せっかく作った安全の手順が遵守されないという問題も生じている。
ある程度完璧な手順が確立され、それを遵守すれば事故が防げる可能性が高いにもかかわらず、実際には手順どおりに行われずに同じような労働災害や事故が繰り返し発生している。
この場合、手順自体はある程度完璧であるため、その後の事故防止対策としては「手順を遵守しましょう」と注意するしかない場合が多い。
しかし、なぜ、せっかくの完璧な手順が遵守されないのだろうか。
完璧を目指した安全手順を遵守することができない理由の1つは、私たちが限りある時間の中で作業を行っているからである。
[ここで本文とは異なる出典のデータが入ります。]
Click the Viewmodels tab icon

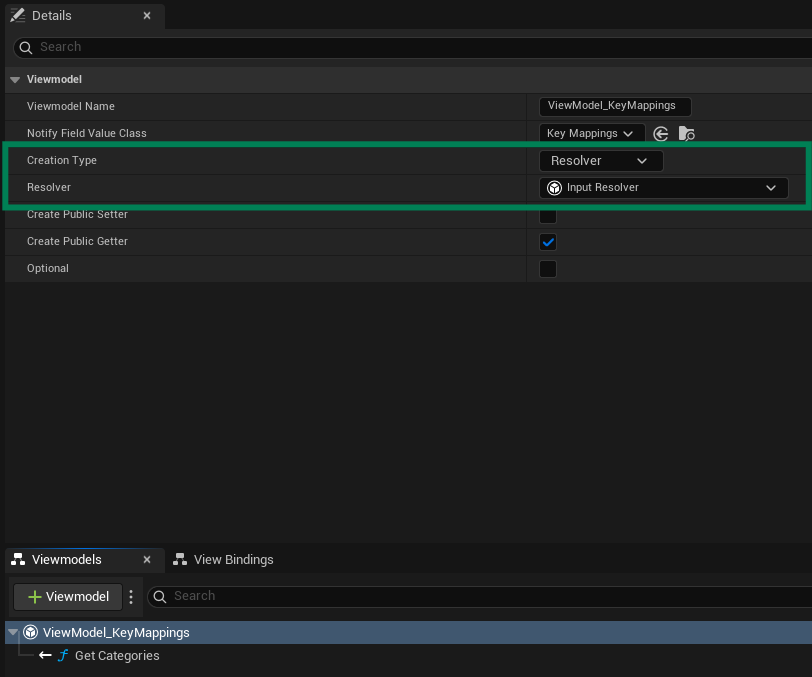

これは従来から効率と安全のトレードオフ(効率と完璧さのトレードオフ)として知られている問題である。
とにかく、事故防止対策が導入された当初は、効率が低下しても何とか手順に従おうとする。
しかし、日々の効率の圧迫から逃れることは難しく、結局しばらくすると面倒で完璧な手順は遵守されなくなり、同様の事故が再発するということが繰り返される。
人が有限の時間を生きている以上、世の中は非効率を無限に許容することはできないのである。
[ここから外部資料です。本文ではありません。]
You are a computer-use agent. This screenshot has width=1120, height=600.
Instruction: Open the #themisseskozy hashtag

効率要求を無視することができず、完璧な手順の遵守が不可能である以上、管理的安全による完璧な安全の実現は不可能なのである。
すべてのことを想定した完璧な手順を作ることもできず、完璧に近づけようとしてできるだけ細かな作業手順を作れば遵守できないという2つの致命的な問題のために、管理的安全の考え方では安全な職場は実現しない。
それでは、これまで目指してきた管理的安全が実現できないのであれば、私たちはどのような安全を目指したらよいのだろうか。
以上のような疑問点をもとに「創造的安全」について展開されています。
ここにおいて先生が指摘されている内容については、思い当たる方も多いのではないかと思います。